Real time output can be set up very much like above, where the internal
counter triggers the interrupt which outputs a value. Say you want to
output a particular current at a particular time.
Servo is much harder because it must respond to an input, and process it to
give an output, at a defined frequency response. This is usually
demonstrated with the "balancing hammer" where the servo balances a hammer
on its end. There are systems that achieve this even if the hammer has a
jointed hinge in the middle. I have even heard of it being done where there
are two joints. This is a bit like trying to reverse a 3 bogey semi-trailer
up a country lane at freeway speed.
When you see Windows attempt the hammer demo you can see that every
keyboard press or mouse movement causes instability, and opening a browser
can make the hammer fall over. Often a simple microcontroller can beat even
a really fast powerful computer, mainly because you can use the interrupts
which I have found are almost impossible to "get at" in computers.
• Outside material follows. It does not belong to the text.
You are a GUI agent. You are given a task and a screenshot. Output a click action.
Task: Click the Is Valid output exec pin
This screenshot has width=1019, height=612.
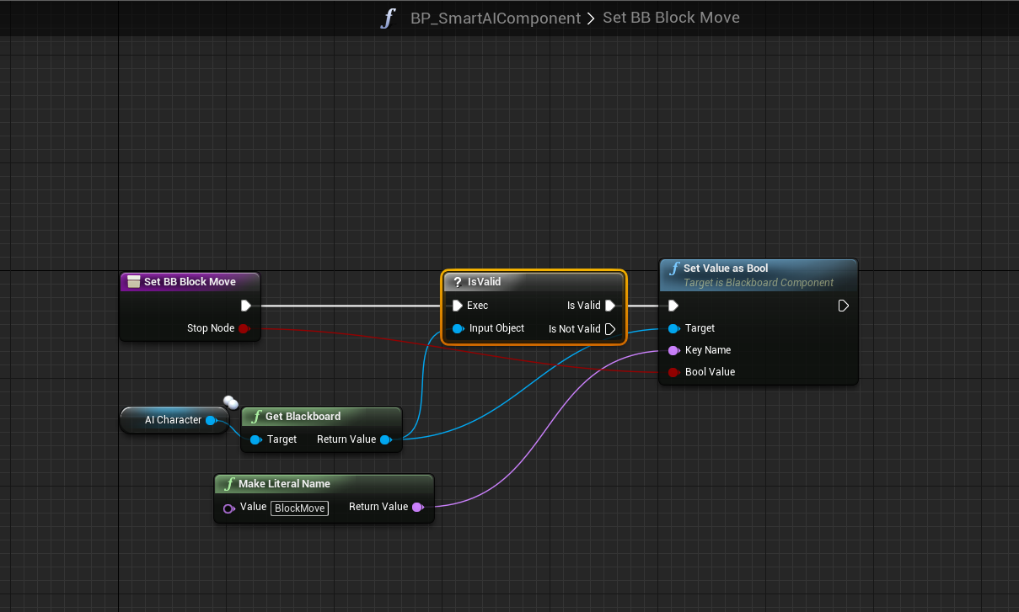point(609,306)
> "Real time" simply means "guaranteed to respond to an external event
> within a specified period".  What time period is required?
>
> >> But on modern hardware, "other time-critical programs that will carve
> >> out slices of CPU time" are likely a "Who cares?" issue.  Commonly
> >> used hardware is orders of magnitude faster than the machines DOS was
> >> made to run on, and there are cases like games where you might
> >> specifically *want* to steal CPU slices, because otherwise your game
> >> runs *too* fast and is unplayable. .
> >>
> > I have had to do this once, when writing an assembly code driver for a
> > digital rotation encoder. The read cycle had to be slowed down by a
> > specified number of NOPs to allow the register to load. The problem is
> > that when a program is monitoring response devices such as the mouse and
> > keyboard and presenting an animated display to the user, even a
> > millisecond lost to some other program is a disaster. As I can often see
> > the system "blink" on modern PCs running Windows and even Linux, I'm
> > reasonably certain that I can't trust them to be accurately recording
> > reaction times. One of my colleagues thought that she had solved the
> > problem by buying an expensive test battery until I showed her the
> > "uncertainty" factor that came with every response recorded.
>
> How accurately do you *need* to be recording reaction times?
>
> For that use case, I'm not sure I'd try to run DOS on top of Linux,
> even with a Linux version modified for RTOS usage.
>
> The best option might be custom monitoring software running directory
> on the RTOS, without DOS in the loop.